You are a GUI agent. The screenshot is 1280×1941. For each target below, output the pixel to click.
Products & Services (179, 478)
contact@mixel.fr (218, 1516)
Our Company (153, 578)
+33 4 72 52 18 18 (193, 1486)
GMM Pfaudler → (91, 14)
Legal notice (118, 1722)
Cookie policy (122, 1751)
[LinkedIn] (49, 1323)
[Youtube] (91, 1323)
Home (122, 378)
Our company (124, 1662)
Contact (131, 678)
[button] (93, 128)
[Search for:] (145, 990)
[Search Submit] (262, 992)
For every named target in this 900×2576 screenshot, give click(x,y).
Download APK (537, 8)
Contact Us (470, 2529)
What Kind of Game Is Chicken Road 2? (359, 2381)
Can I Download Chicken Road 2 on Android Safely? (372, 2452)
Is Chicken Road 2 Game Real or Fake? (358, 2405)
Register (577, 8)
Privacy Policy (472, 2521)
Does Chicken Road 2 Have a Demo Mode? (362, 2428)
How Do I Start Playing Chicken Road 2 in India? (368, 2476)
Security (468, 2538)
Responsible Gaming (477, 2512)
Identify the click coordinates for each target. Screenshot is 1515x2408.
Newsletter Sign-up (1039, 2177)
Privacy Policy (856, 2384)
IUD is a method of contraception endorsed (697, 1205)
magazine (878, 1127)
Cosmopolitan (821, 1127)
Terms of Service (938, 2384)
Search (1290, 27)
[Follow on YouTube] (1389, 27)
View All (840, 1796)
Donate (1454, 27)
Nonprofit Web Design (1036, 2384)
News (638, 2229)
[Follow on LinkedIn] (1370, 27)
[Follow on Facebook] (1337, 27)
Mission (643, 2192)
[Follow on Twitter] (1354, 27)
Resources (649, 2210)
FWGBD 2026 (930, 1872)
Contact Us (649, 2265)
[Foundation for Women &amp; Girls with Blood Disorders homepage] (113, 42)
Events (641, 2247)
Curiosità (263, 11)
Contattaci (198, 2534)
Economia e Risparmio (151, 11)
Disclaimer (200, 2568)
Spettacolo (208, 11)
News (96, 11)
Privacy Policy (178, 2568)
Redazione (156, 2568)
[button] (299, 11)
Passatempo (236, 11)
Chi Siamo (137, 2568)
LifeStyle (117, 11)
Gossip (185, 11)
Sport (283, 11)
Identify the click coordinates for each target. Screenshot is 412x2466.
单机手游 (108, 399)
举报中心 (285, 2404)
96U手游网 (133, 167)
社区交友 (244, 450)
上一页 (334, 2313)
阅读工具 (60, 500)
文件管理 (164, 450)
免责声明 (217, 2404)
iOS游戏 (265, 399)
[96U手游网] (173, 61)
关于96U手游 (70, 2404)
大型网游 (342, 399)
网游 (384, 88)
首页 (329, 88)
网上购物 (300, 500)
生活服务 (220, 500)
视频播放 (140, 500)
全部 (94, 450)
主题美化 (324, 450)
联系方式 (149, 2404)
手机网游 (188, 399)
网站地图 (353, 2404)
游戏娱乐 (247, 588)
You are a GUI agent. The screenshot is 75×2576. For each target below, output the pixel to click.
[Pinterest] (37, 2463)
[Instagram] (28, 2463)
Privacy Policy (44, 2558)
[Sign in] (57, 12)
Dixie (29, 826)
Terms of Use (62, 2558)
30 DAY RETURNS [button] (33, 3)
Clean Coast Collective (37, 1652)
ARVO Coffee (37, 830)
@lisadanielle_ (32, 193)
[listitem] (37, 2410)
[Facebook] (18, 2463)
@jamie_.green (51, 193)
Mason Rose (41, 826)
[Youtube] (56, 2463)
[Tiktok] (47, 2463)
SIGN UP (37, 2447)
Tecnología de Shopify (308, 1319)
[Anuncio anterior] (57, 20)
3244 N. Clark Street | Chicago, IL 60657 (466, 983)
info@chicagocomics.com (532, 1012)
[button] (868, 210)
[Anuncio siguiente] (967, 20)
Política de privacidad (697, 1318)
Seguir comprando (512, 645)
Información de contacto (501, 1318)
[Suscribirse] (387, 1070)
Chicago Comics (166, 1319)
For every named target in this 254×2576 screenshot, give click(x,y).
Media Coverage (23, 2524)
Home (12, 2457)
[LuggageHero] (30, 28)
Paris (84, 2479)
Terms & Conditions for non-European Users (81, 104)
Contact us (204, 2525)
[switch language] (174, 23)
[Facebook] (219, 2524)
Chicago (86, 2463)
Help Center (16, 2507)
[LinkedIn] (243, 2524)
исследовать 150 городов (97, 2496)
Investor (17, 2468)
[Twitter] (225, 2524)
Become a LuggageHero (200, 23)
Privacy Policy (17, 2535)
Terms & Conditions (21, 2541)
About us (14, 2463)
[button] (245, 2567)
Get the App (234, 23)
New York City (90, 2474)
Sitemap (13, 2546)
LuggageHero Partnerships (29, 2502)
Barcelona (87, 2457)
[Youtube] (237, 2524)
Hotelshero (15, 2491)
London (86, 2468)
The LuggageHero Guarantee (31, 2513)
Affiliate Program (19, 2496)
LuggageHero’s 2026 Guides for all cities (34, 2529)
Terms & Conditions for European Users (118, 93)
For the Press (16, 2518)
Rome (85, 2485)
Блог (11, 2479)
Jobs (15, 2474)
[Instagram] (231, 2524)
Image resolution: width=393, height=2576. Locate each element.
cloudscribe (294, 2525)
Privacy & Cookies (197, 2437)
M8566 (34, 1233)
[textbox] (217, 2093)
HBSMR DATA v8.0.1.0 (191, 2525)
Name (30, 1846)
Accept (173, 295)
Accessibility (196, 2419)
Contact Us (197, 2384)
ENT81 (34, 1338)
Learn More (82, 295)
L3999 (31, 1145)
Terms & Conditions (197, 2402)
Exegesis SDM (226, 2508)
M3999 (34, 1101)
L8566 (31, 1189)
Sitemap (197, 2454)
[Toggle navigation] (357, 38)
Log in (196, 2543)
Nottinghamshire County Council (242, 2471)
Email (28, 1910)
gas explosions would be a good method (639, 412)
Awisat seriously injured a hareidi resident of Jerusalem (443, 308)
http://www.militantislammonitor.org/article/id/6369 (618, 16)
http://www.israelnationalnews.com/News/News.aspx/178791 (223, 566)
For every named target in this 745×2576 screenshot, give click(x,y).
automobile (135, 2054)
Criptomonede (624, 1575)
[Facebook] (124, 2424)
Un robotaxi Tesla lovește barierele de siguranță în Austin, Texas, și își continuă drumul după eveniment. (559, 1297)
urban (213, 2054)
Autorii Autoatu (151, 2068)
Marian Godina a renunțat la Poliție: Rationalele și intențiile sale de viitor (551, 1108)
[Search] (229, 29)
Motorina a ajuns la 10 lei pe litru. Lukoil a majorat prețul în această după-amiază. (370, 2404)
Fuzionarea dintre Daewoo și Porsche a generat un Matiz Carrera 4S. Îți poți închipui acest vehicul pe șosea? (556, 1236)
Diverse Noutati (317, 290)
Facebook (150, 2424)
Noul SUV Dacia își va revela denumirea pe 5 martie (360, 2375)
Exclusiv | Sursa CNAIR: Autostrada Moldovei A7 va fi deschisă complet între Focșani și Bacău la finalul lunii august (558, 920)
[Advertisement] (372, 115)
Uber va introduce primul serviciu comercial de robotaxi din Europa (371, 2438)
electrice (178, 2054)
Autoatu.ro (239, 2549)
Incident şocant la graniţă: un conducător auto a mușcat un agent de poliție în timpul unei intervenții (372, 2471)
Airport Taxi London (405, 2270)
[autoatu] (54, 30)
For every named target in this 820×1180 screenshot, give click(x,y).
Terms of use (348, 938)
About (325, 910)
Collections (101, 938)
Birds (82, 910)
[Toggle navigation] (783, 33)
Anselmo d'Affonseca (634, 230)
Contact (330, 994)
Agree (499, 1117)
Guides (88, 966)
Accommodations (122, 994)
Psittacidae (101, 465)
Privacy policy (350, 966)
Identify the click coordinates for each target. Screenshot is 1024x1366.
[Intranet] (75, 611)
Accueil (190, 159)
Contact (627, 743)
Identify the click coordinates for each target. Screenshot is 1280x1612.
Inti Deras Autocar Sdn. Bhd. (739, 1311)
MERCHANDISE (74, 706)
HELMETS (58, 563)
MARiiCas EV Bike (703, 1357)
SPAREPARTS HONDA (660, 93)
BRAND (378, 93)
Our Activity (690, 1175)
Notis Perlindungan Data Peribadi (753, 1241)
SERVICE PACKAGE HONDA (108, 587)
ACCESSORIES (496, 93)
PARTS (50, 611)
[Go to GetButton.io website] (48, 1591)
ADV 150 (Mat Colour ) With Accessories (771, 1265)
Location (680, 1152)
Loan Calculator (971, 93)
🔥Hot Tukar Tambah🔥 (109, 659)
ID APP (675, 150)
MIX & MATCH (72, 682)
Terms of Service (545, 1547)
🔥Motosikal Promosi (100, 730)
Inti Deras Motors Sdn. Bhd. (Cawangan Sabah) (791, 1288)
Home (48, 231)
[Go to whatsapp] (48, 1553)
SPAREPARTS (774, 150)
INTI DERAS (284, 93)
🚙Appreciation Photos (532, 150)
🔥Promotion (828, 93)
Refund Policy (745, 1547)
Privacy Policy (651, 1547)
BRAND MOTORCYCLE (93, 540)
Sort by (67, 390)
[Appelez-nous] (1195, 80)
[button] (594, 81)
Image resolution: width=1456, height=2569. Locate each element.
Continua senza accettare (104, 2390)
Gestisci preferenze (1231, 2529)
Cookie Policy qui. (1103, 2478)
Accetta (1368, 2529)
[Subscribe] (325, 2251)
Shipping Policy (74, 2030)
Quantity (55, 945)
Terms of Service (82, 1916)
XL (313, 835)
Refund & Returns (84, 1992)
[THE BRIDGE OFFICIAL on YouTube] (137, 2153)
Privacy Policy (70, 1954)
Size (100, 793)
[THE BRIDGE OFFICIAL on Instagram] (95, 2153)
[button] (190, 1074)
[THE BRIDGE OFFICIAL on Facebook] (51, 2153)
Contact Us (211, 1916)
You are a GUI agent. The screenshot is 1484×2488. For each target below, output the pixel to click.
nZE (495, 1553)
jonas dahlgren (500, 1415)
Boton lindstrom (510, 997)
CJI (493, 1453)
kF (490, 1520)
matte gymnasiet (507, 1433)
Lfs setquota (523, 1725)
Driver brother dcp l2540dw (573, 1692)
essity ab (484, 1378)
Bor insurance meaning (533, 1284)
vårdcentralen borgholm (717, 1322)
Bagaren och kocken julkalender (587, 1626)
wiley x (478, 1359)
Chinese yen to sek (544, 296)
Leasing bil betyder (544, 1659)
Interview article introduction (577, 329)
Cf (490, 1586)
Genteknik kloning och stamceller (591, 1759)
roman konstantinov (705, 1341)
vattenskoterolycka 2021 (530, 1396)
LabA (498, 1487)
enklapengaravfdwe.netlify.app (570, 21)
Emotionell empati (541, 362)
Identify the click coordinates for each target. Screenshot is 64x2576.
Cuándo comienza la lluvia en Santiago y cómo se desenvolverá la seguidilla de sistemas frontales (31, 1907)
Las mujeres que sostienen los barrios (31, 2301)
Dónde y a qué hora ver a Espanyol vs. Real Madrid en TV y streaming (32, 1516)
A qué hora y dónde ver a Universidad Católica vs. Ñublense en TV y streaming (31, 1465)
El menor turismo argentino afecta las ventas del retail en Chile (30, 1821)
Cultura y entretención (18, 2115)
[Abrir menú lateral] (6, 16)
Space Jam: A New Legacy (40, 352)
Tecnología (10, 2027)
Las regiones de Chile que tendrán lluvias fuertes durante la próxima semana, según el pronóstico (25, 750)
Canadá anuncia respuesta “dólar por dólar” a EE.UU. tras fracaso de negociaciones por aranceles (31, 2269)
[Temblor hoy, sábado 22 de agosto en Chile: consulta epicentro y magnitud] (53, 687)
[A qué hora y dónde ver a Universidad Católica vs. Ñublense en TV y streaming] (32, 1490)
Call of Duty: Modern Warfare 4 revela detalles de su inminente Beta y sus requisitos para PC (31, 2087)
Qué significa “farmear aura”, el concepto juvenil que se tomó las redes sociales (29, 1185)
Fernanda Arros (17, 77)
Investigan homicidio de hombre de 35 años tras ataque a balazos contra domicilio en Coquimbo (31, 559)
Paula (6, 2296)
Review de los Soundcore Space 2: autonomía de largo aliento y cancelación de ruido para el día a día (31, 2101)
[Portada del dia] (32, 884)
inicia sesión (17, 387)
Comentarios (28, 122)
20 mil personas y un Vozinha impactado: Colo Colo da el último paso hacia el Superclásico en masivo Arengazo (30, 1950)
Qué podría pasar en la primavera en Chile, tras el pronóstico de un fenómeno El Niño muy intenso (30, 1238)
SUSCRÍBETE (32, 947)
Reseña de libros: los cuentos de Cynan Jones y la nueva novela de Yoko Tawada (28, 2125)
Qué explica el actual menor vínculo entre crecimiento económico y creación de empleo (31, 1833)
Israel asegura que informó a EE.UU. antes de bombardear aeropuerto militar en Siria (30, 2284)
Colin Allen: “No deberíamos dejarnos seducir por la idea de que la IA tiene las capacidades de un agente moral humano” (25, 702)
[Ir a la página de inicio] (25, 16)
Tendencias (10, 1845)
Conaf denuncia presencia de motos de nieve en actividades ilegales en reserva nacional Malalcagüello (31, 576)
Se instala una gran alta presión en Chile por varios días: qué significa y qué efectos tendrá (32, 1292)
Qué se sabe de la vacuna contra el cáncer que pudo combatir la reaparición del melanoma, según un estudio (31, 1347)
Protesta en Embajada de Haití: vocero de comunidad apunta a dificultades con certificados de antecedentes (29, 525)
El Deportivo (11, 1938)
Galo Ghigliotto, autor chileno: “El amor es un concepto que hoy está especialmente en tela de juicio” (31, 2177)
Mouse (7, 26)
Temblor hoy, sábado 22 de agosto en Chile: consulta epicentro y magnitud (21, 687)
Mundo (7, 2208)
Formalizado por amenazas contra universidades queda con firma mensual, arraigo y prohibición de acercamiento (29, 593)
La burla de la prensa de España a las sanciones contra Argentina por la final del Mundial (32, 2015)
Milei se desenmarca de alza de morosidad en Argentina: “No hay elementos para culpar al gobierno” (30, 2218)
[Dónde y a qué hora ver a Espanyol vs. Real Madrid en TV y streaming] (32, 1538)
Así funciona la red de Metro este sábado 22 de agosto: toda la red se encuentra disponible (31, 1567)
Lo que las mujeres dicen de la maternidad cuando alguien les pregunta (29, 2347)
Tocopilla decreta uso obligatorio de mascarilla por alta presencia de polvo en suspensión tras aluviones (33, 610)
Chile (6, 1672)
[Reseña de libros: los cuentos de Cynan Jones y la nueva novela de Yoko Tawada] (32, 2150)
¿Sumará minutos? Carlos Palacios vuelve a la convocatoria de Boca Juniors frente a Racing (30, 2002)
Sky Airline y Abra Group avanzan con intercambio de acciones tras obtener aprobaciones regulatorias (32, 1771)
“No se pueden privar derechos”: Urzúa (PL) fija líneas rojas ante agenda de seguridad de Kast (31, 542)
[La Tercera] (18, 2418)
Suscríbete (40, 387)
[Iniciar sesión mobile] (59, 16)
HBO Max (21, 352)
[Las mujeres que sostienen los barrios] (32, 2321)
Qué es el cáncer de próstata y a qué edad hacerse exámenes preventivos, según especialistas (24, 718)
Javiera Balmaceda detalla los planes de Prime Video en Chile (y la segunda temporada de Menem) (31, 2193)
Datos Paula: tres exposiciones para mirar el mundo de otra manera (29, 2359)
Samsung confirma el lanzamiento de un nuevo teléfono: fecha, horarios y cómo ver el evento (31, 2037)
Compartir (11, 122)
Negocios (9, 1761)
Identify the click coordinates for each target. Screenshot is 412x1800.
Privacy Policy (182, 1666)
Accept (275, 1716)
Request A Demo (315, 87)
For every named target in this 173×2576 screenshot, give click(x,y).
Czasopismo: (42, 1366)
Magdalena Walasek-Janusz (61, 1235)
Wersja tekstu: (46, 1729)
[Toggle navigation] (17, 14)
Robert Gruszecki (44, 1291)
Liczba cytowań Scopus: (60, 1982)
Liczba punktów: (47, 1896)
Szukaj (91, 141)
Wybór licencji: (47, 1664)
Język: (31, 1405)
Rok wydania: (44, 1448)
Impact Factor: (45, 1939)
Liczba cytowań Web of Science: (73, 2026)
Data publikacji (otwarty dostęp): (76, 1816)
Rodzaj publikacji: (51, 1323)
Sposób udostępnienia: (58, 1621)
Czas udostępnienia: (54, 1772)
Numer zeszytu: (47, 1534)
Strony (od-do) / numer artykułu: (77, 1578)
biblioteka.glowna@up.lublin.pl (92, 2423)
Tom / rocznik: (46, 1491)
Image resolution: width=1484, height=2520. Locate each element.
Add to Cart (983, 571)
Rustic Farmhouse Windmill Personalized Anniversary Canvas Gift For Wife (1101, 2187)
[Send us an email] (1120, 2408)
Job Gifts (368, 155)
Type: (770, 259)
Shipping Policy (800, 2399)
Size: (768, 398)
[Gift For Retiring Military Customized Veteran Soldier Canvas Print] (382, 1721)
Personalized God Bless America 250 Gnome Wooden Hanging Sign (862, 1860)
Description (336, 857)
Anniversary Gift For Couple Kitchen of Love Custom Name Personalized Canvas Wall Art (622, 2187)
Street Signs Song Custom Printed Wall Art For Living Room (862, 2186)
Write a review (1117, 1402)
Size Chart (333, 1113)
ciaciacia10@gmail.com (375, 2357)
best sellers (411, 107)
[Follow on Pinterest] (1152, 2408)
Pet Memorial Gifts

WHAT YOU WILL DO: In the material above, find the lines that contain "below" and show them.

EXERCISE RESULT:
You are a GUI agent. The screenshot is 1280×1941. For each target below, output the pixel to click.
You are a GUI agent. The screenshot is 75×2576. For each target below, output the pixel to click.
You are a GUI agent. The screenshot is 1484×2488. For each target below, output the pixel to click.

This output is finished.